# Are You Ok with Splitting Mvts?



## Captainnumber36 (Jan 19, 2017)

Must you see the whole work, or are you ok with seeing individual mvts as separate works?


I struggle with this, I always want to hear works in full, but sometimes when making playlists I only want one mvt.


I struggle with OCD though.


----------



## MatthewWeflen (Jan 24, 2019)

Never, never, never!

I will occasionally not finish a longer work, but I will pick it up at a movement break and finish it.
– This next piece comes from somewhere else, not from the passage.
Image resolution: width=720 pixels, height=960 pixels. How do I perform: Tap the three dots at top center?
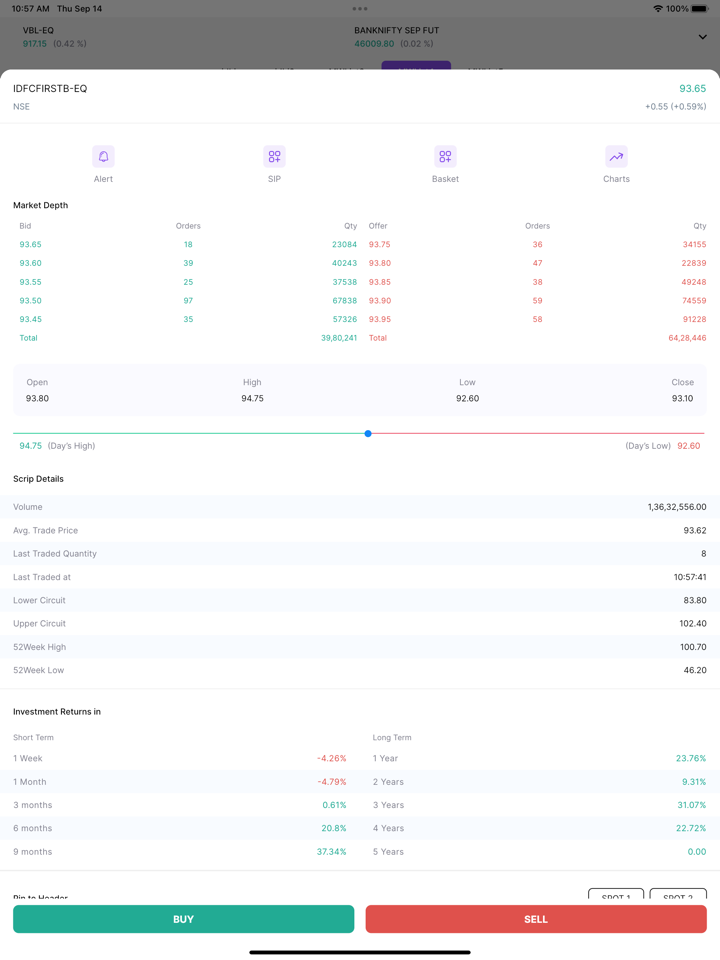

I never set out to listen to just one movement of a long work.


----------



## Rogerx (Apr 27, 2018)

Captainnumber36 said:


> Must you see the whole work, or are you ok with seeing individual mvts as separate works?
> 
> I struggle with this, I always want to hear works in full, but sometimes when making playlists I only want one mvt.
> 
> I struggle with OCD though.


Always the whole work, like now I am spinning Schubert looking forward to hear: Ständchen, D. 920 for Alto solo, Male Chorus & Piano but I hear the tracks before and afteri t always.


----------



## John Zito (Sep 11, 2021)

Oh yeah, I have absolutely no qualms about indiscriminately dipping in and out and sampling choice bits and bobs.


----------



## SanAntone (May 10, 2020)

Captainnumber36 said:


> Must you see the whole work, or are you ok with seeing individual mvts as separate works?
> 
> I struggle with this, I always want to hear works in full, but sometimes when making playlists I only want one mvt.
> 
> I struggle with OCD though.


I often listen to Classical music on random play, and different movements from different works are shuffled one after the other.
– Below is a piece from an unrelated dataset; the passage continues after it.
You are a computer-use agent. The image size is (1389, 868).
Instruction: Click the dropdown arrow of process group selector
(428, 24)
It's fun - I don't get hung up on this question. Who is going to stop me?


----------



## Captainnumber36 (Jan 19, 2017)

SanAntone said:


> I often listen to Classical music on random play, and different movements from different works are shuffled one after the other.
> 
> It's fun - I don't get hung up on this question. Who is going to stop me?


I like to do that with the Mozart 225 complete set.


----------



## Art Rock (Nov 28, 2009)

MatthewWeflen said:


> Never, never, never!
> 
> I will occasionally not finish a longer work, but I will pick it up at a movement break and finish it. I never set out to listen to just one movement of a long work.


This. The only exception is opera, where I can enjoy "bleeding chunks" compilations in addition to complete works.


----------



## christomacin (Oct 21, 2017)

To answer your main question, I don't think it is a very healthy way to music all the time, and can lead to laziness in your listening habits, reducing your ability to hear works in their entirety as intended. It is better to listen to whole works with breaks between them, on a good sound system, not earphones or earbuds but with the naked ear if possible. Which brings me to a point I would like to make.

If you are talking about playback options, splitting movements sucks, but so does having it all in one big file. That's why I dislike MP3s, downloads and LPs and only listen to Classical on CD if I can help it. LPs pretty much necessitate a break in the music, which is TOTALLY unacceptable in a piece like "The Alpine Symphony", for example, which plays through from beginning to end. I refuse to go back to the bad old days and will not compromise on this point. With MP3s you have to chose one long movement or broken up, but a lot of digital music might have pops between sections, especially if they are not saved at FLAC or 320 kps. On the other hand, if you have the music all in one file, that has problems too. This causes massive storage issues of its own, as these files, especially FLAC, can be HUGE files of absurd size. FLACS are often saved in one long movement and this makes long pieces hard to access section by section. Streaming means you don't actually have the item and you are out of luck if you aren't subscribed or they drop a particular recording or artist from their roster. You also need an internet connection or you're out of luck. With vinyl you can't really do that type of listening at all, or with great difficulty.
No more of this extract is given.